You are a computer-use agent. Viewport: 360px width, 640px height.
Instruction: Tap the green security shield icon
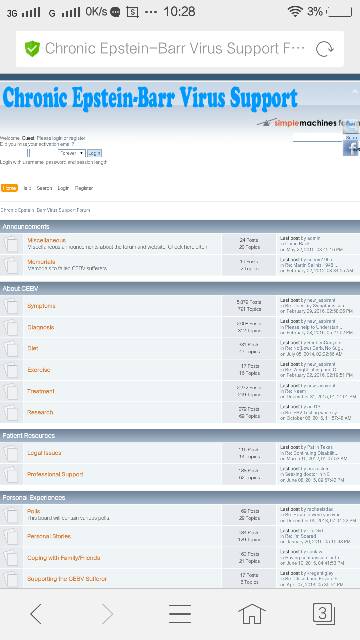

+-------+

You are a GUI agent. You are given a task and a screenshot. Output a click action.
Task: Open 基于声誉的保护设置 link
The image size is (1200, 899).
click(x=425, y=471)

+-------+

*Task to complete*: Could you repeat exactly the lines above from the line with "You are a computer-use" up to and including the line with "Instruction: Tap the", and only those?

*Output for this task*:
You are a computer-use agent. Viewport: 360px width, 640px height.
Instruction: Tap the green security shield icon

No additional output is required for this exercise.